This exercise calls for all the entries that follow to be set down exactly, without their images.

(Records excerpted from a collection)
____________________
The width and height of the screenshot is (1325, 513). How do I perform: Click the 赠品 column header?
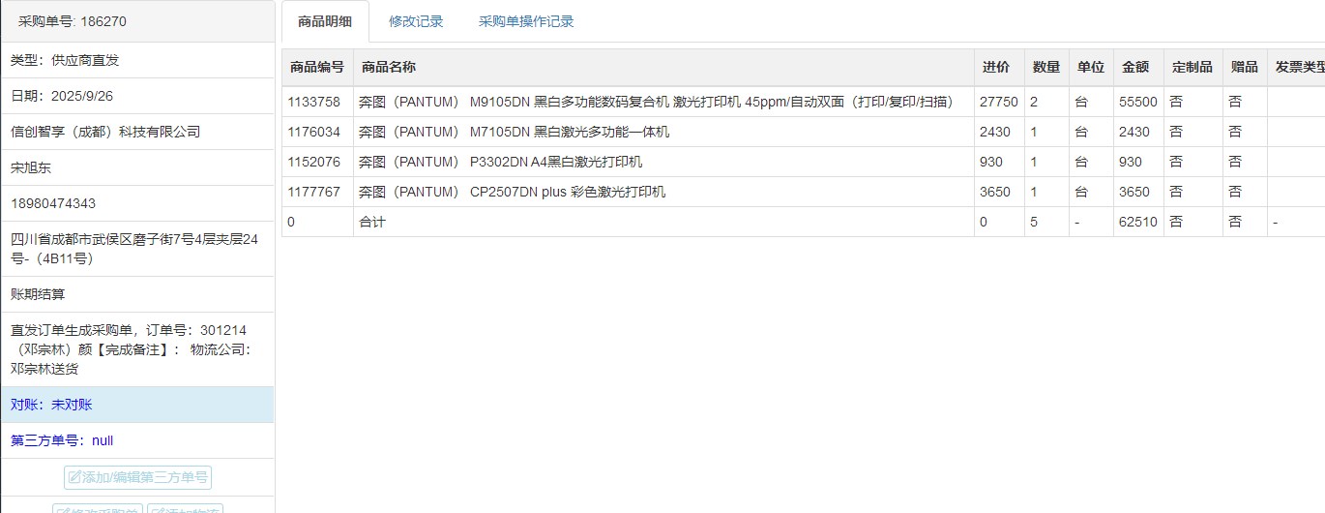[x=1244, y=67]
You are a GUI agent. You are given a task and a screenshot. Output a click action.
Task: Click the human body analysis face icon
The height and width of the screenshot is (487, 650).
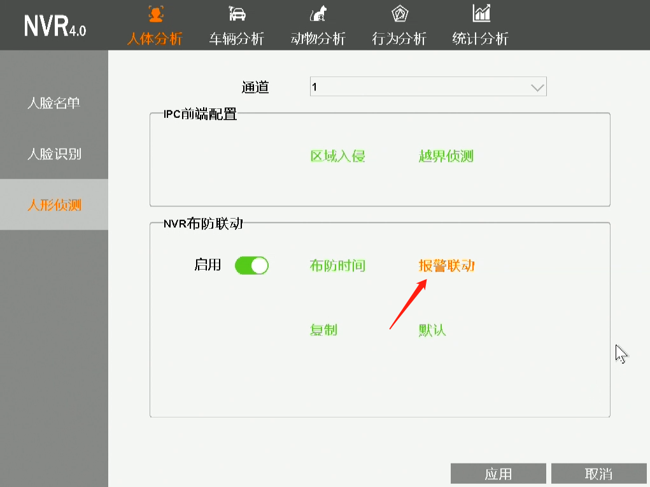click(x=155, y=14)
____________________
**Exercise result:**
The width and height of the screenshot is (1325, 513). How do I perform: Click the 赠品 column header?
[x=1244, y=67]
You are a GUI agent. You are given a task and a screenshot. Output a click action.
Task: Click the human body analysis face icon
The height and width of the screenshot is (487, 650).
click(x=155, y=14)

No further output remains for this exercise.